But VU1 sens polygons only one at time, right?
Yep. The VU creates a little buffer full of GIF commands and triggers the GIF. The GIF then executes the commands that say "Stuff this value in that GS register" over and over. Some registers control the blend mode. Some the source texture address. Some the framebuffer address. Some the triangle mode (list, strip, sprite).
The fun one is the vertex position register. You stuff all vertex positions into a single register. It looks like you are overwriting a single value over and over. But, the third time you write to that one register, a triangle gets drawn! If the triangle mode register is set to List, you get a triangle every third time you write to the register. If it is set to Strip, you get a triangle on the 3rd vert and then another for every vert you stuff in the register. I think there was a reserved high bit in the position register that would reset the strip.
That shows the really fun bit of the GS design. It is a processor with no instruction set. It only has registers. The GIF pokes at those registers and the GS responds by doing stuff. But, there's no such thing as GS assembly language. The sound processors work the same way.
This is multipass you talking about here?
Yep. That's all there is to multipass.
So, you saying what when Z Buffer isn't needed anymore, you can use it's place to store temp buffer instead?
Also for what is needed temp buffer?
I'm going to do a full-screen post-process. Let's say I'm going to make the whole screen have a dark red filter in post by multiplying the screen by (192, 128, 128).
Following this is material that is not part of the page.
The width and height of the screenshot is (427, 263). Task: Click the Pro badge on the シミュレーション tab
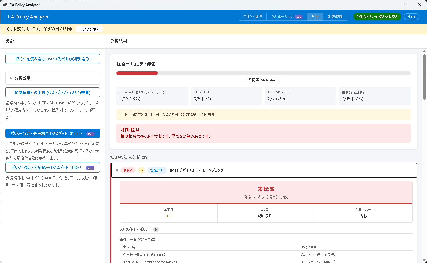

I need to read the frame buffer, do the multiply using vertex colors and write the result somewhere. I need a place to put the result! I can't just put it back where the framebuffer already is because reading and writing to the same texture simultaneously is unsupported and will cause glitches. So instead, I use the memory that currently holds the depth buffer. It's convenient because it is the right size, it's holding data that won't be needed next frame and it means I don't have to stomp any useful textures or palettes in GS ram to make room.
Even if simultaneous read-write did not cause glitches, there are lots of post effects like blurs that require multiple reads from the source to get the right result. The GS can only read once, write once, read once, write once. It can't do lots of reads before it writes a pixel. So, you need some scratch space to work in for those kinds of effects.